- **CONSIGNES**:
[a] Veuillez reproduire l'extrait sur Haïti tel quel, depuis « Ces différents rapports » jusqu'à « de cassation haïtienne. ».
[b] Répondez à ces questions sur l'extrait sur Haïti, en numérotant vos réponses de la même manière :
(i) Quelle juridiction a récemment annulé le procès de Raboteau ?
(ii) Selon le texte, qu'est-ce qui, seul, apportera du fruit ?
(iii) Pendant combien de temps le concept « intérêt national » a-t-il été un simple mot mirage ?

- **EXTRAIT CITÉ**:
····················
Malgré le déboursement des centaines de millions de dollars par la «communauté internationale»—une largesse qui fut intentionnellement refusée à Aristide—le gouvernement de facto de Boniface-Latortue n’a pas grand-chose à montrer pour les justifier, sinon une politique de «marquage-trucage» de la carte électorale pour favoriser ses clans et trouver ainsi une façon détournée de garder le pouvoir, selon la tradition de deux siècles de dilatoire en Haïti.

Ces différents rapports d’observateurs ont montré combien Haïti a changé pour le pire durant l’année qui suit le renversement du président, et le peu d’initiatives, de programmes d’aide et de projets sur la santé, l’éducation, l’analphabétisme, la justice, l’infrastructure, etc., entrepris par l’ancien régime ont été soit abandonnés, soit vilipendés, soit simplement reversés comme on l’a vu dans la de facto réémergence des formations de l’ancienne armée qui continuent à opérer dans l’impunité ou dans la récente annulation du procès de Raboteau par la Cour de cassation haïtienne.

Dans l’ambiance générale de la violence gouvernementale et de la contre-violence de la résistance, dans le grand brouhaha de politiciens ambitieux et prévaricateurs, dans la présente dégringolade dans la peur, la peine et l’abîme, rien de positif ne doit être attendu de cette classe politique en faillite. Seule la continuelle mobilisation du peuple et son insistance pour le respect de ses droits apportera du fruit. Cependant, le mouvement populaire doit faire attention pour ne pas hypothéquer ses revendications immédiates et historiques au seul retour du président constitutionnel haïtien. Le coup contre Aristide est certainement un coup contre les aspirations populaires qu’il incarnait un temps, mais Aristide était devenu ces derniers temps une personnalité «divisive» qui semble changer ses amis en ennemis aussi vite qu’il les gagne. De plus, les revendications populaires sont des idéaux historiques qui transcendent les personnages du moment; elles ne doivent pas se laisser mettre en otage par un camp ou un autre.

Solution autocentrée et autogérée

Pour deux cents ans, le concept «intérêt national» a été un simple mot mirage qui voulait dire justement son contraire: l’emploi de la machine de l’État comme une poule aux œufs d’or au service de l’enrichissement personnel et de la vanité. Dans une telle optique, la praxis politique, la lutte pour le changement ne pourrait que souscrire à faux. Ce qui fait que les patriotes sincères et incorruptibles étaient des êtres exceptionnels, voire inexistants, en tout cas désignés comme sortant de l’ordinaire. Jean-Bertrand Aristide, de par la force de sa personnalité, avait un temps incarné une nouvelle optique, le nouvel homme juste que notre entendement de changement avait tant espéré, mais de héraut messianique à chef de file démagogique le parcours était vite franchi. Nous ne savons pas si son cœur et son âme étaient toujours du côté de l’intérêt national, mais nous regrettons que ses actions tant au pouvoir et au dehors du pouvoir ne fussent pas davantage portés vers la défense de l’intérêt national, à la fois dans le court et long terme.
····················
- **DONNÉES RECUEILLIES**:

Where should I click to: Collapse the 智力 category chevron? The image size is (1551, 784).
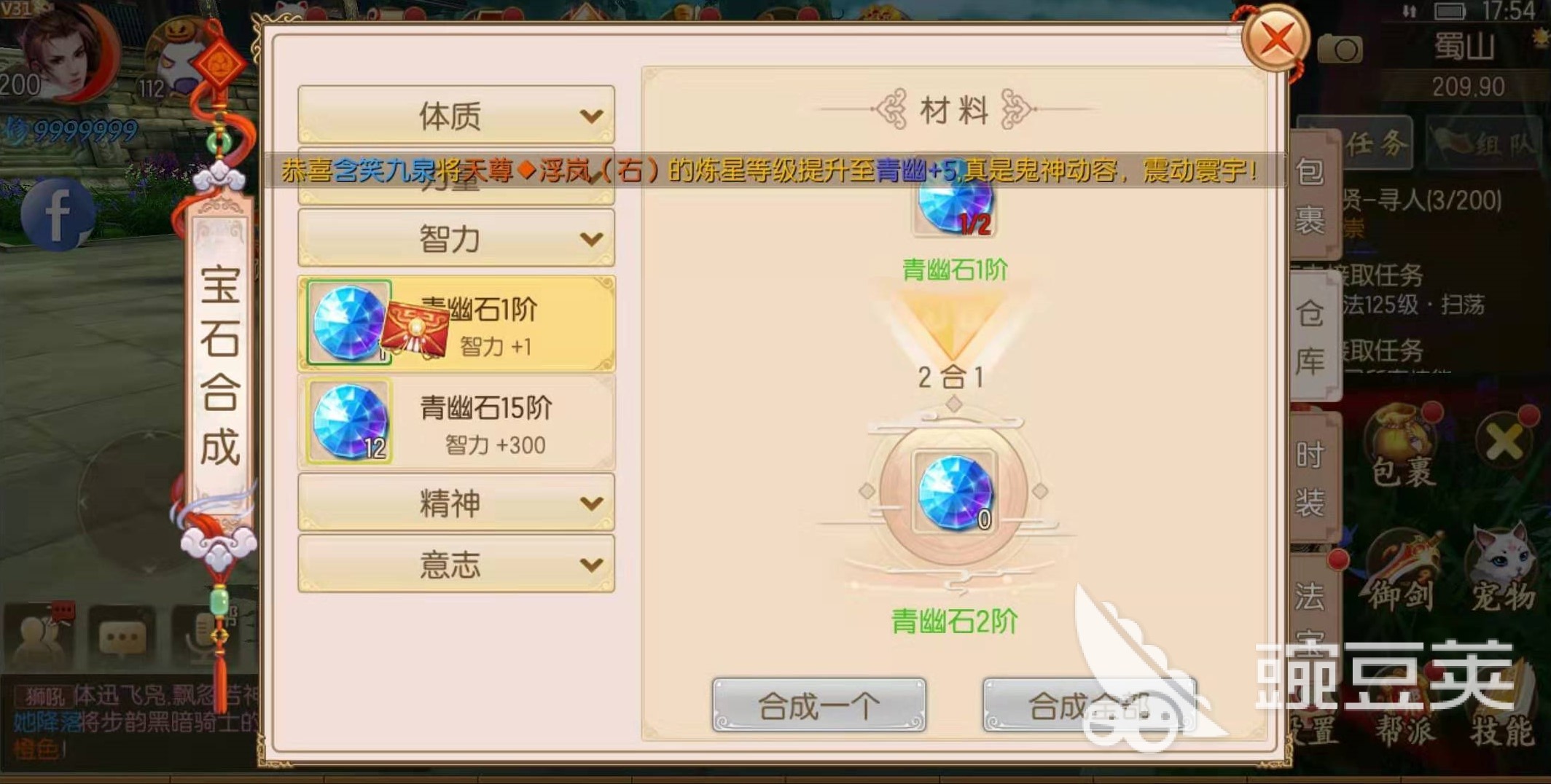tap(591, 239)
····················
- **RÉPONSES DANS L'ORDRE**:
[a]
Ces différents rapports d’observateurs ont montré combien Haïti a changé pour le pire durant l’année qui suit le renversement du président, et le peu d’initiatives, de programmes d’aide et de projets sur la santé, l’éducation, l’analphabétisme, la justice, l’infrastructure, etc., entrepris par l’ancien régime ont été soit abandonnés, soit vilipendés, soit simplement reversés comme on l’a vu dans la de facto réémergence des formations de l’ancienne armée qui continuent à opérer dans l’impunité ou dans la récente annulation du procès de Raboteau par la Cour de cassation haïtienne.

[b]
(i) La Cour de cassation haïtienne.
(ii) La continuelle mobilisation du peuple et son insistance pour le respect de ses droits.
(iii) Pendant deux cents ans.